• **ACTIVITY**:
Please repeat, exactly and without pictures, the lines of the entries below that run from the one containing "This screenshot has height=509, width=1004." through the one containing "Screen dimensions: 723x452".
▬▬▬▬▬▬
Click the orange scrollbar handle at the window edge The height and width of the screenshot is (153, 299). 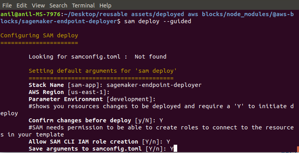pos(298,149)
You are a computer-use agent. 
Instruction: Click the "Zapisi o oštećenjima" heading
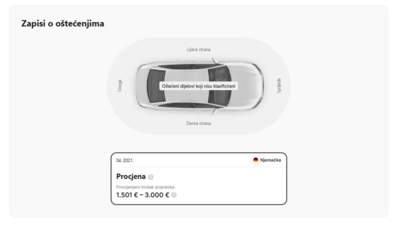click(63, 23)
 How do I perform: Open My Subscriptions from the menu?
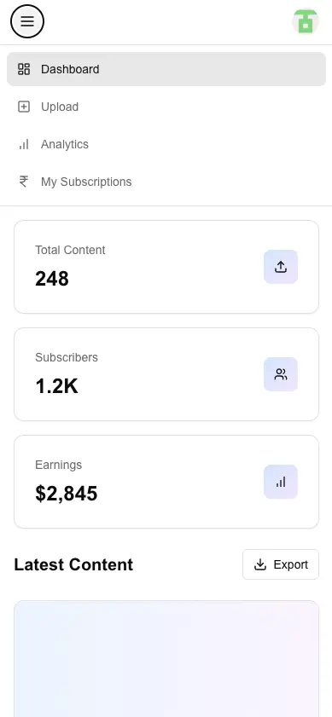click(166, 182)
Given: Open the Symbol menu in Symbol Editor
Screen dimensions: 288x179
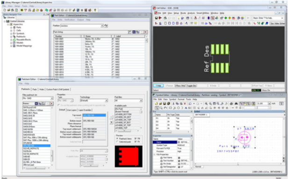Looking at the screenshot, I should coord(173,99).
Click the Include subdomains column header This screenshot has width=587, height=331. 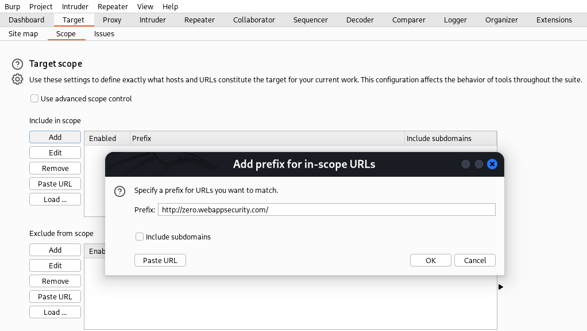coord(439,138)
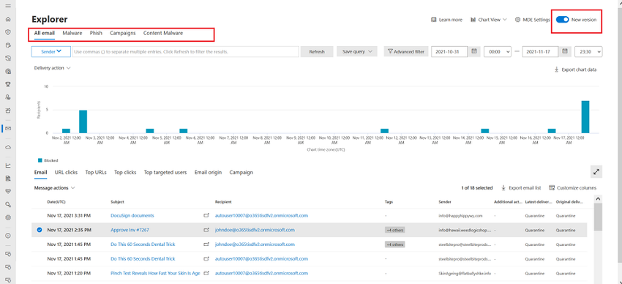Click the Export chart data download icon

557,70
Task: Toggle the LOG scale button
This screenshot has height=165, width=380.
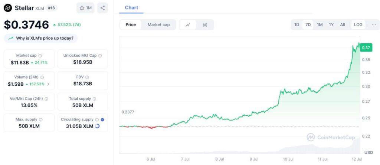Action: tap(358, 25)
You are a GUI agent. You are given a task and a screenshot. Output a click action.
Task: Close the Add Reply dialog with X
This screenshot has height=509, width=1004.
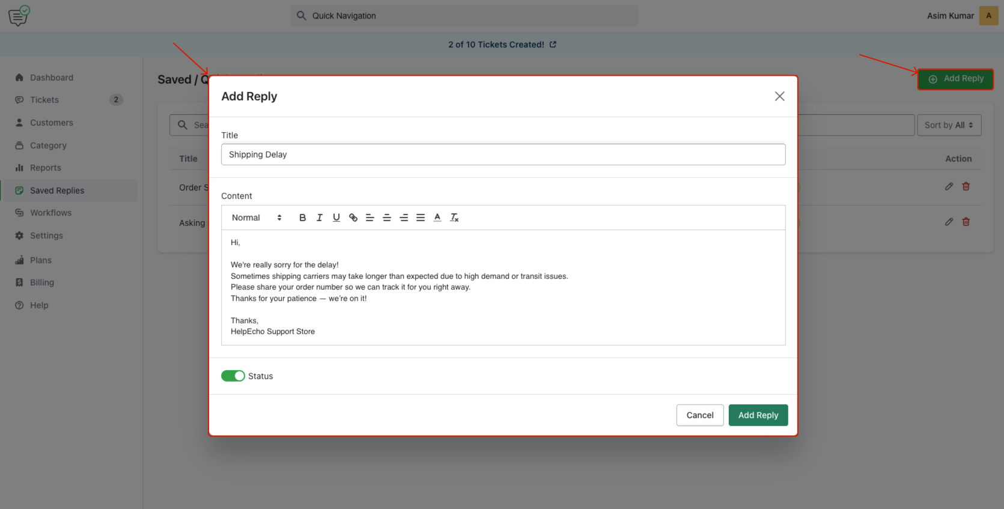779,96
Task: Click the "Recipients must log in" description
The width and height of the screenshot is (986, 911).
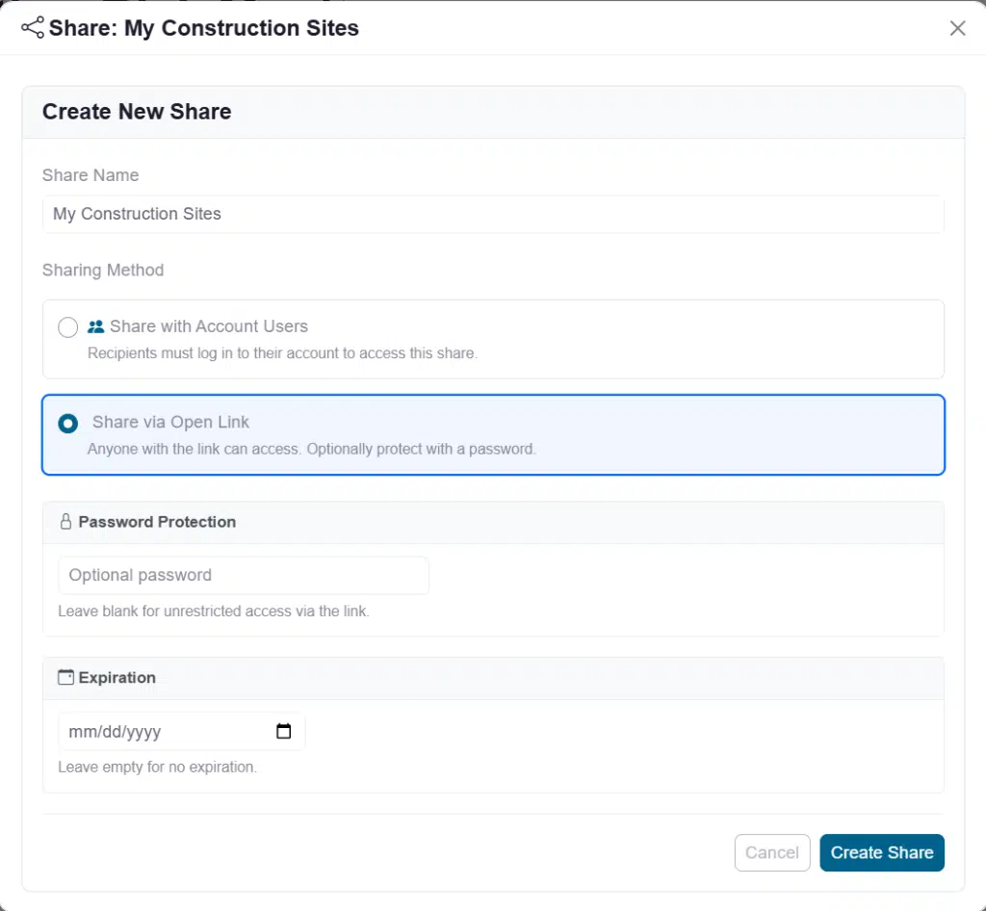Action: [282, 353]
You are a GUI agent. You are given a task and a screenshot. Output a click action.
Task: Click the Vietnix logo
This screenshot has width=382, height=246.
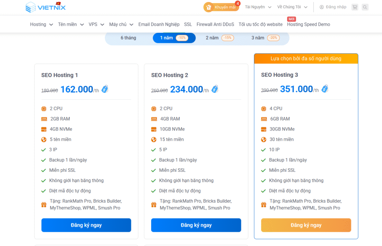pyautogui.click(x=46, y=7)
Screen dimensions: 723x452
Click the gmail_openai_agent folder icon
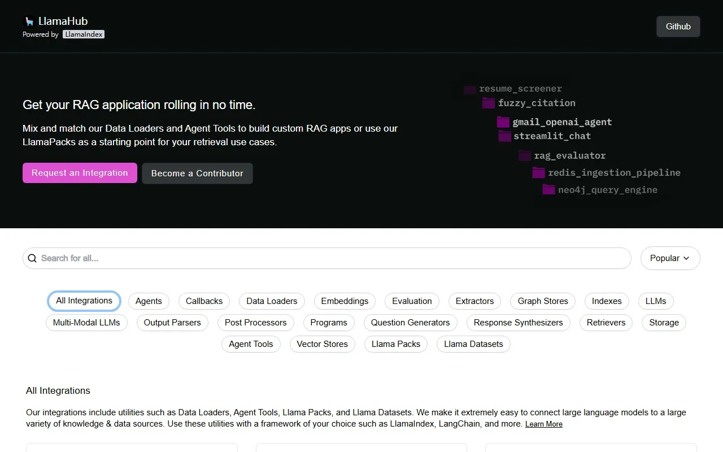pos(503,122)
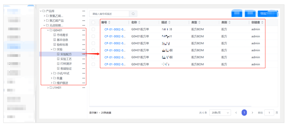
Task: Expand the 小试/中试 folder
Action: click(x=52, y=73)
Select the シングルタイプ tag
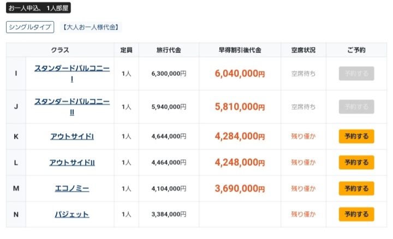Image resolution: width=393 pixels, height=239 pixels. coord(30,27)
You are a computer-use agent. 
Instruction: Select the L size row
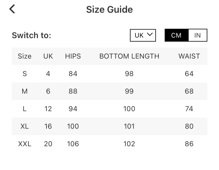tap(25, 109)
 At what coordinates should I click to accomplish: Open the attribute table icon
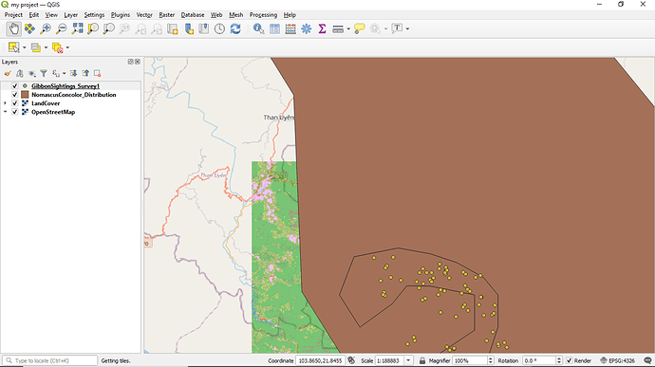pyautogui.click(x=274, y=28)
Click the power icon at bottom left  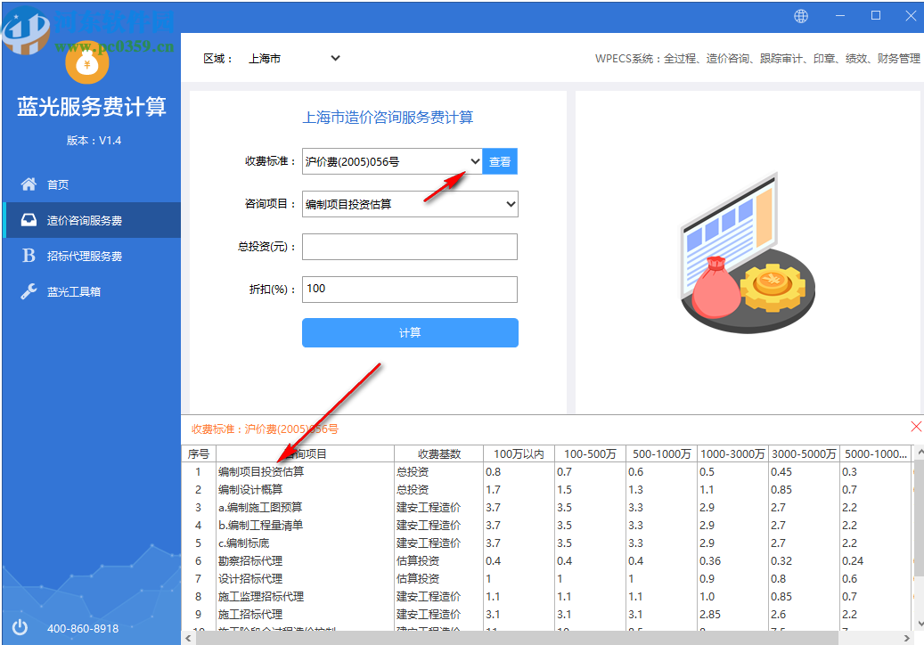click(x=20, y=628)
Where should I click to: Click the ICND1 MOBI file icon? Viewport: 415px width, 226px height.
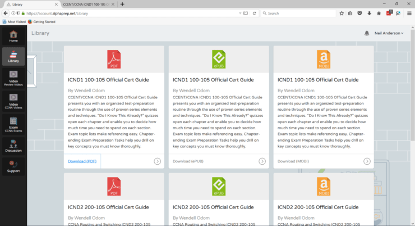tap(324, 59)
▬▬▬▬▬▬
• **YOUR RESPONSE**:
This screenshot has height=509, width=1004.
779,96
Task: Click the "Recipients must log in" description
The width and height of the screenshot is (986, 911).
Action: [282, 353]
You are a GUI agent. You are given a task and a screenshot. Output a click action.
Task: Click the Vietnix logo
This screenshot has width=382, height=246.
pyautogui.click(x=46, y=7)
Screen dimensions: 723x452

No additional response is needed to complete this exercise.